Tzohar hosts Yom Kippur prayer for 55,000 Israelis, including prisoners

The Ofer Prison near Jerusalem. The national-religious rabbinical organization Tzohar will ‎host more than 55,000 Israelis in 280 sites around the ‎country, including some prisons, for a Yom Kippur prayer program. Credit: Wikimedia Commons.

By Israel Hayom/

The national-religious rabbinical organization Tzohar is celebrating the 15th year of its Yom Kippur "Praying Together" ‎program by ‎hosting more than 55,000 Israelis in 280 sites around the ‎country, including some prisons.‎

‎"We see the desire of thousands of Israelis who typically do not ‎attend synagogue to take part in this most holy day," said Tzohar co-founder Rabbi David ‎Stav. "We know that going to a religious shul can ‎be daunting for someone who doesn't regularly attend or associate ‎with that particular community. We strive to bring the holiness of the ‎day to neutral place, such as community centers and event halls, to ‎make it more inviting and accessible for everyone."‎

Participants are all provided with the same prayer book to make following the service ‎easier, as well as with an explanatory pamphlet about the customs, prayers and meaning of Yom Kippur.‎

‎"This past summer, during Operation Protective Edge, we were blessed ‎with a deep sense of national Jewish unity, reminiscent of the solidarity ‎during the Six-Day War," Stav said. "The powerful prayer '‎Ki Anu Amecha' ('For We Are Your Nation') is a beautiful and meaningful ‎prayer of unity for all of the Jewish people.

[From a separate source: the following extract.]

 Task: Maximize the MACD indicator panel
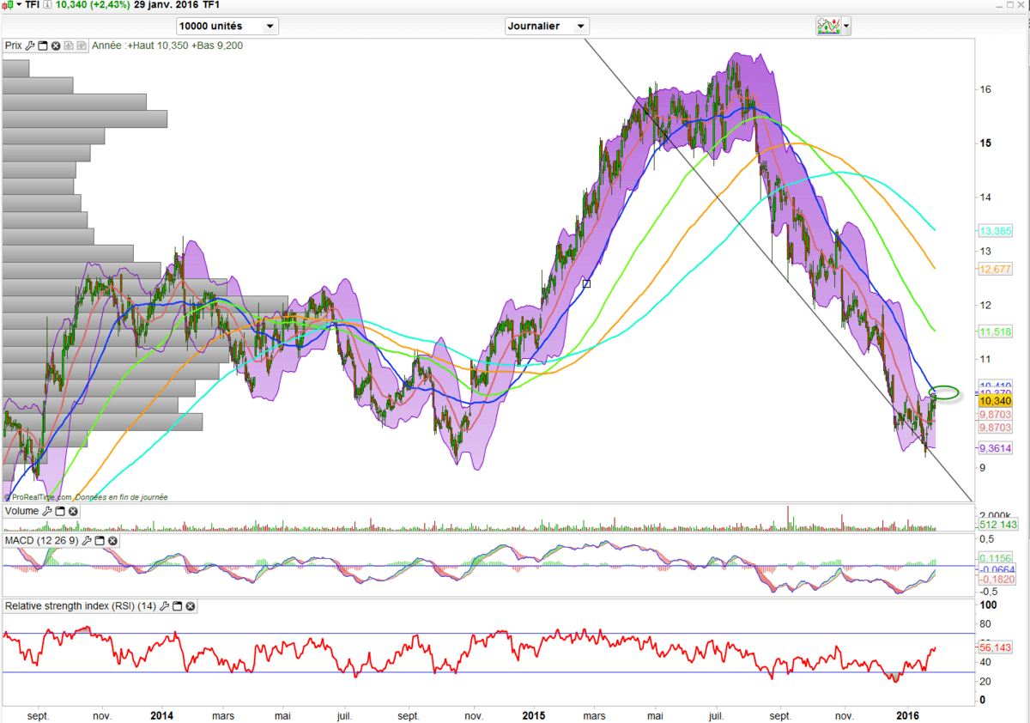click(99, 541)
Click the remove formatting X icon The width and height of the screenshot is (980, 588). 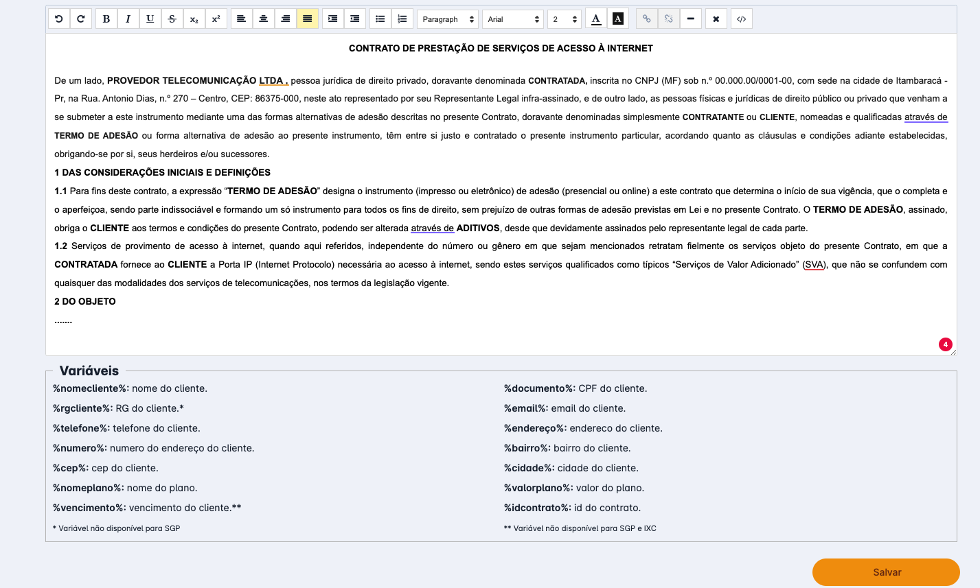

This year, in each of our ‎‎280 locations, this prayer will be sung to the tune of the Israeli national ‎anthem, Hatikvah, to perpetuate this message of unity and ‎togetherness for our people in Israel and around the world."‎

More than 350 Tzohar volunteers will take part in the program this year. And for the first time, ‎several prayer services are being held for prison inmates.‎

Nachman Rosenberg, Tzohar's executive vice president, said, "The ‎increasing popularity of our annual Yom Kippur program reflects an ‎ever-growing thirst for Jewish tradition. This program is an integral ‎component of Tzohar's commitment to ensure the Jewish future of the ‎State of Israel for generations to come."‎

Posted on October 3, 2014 .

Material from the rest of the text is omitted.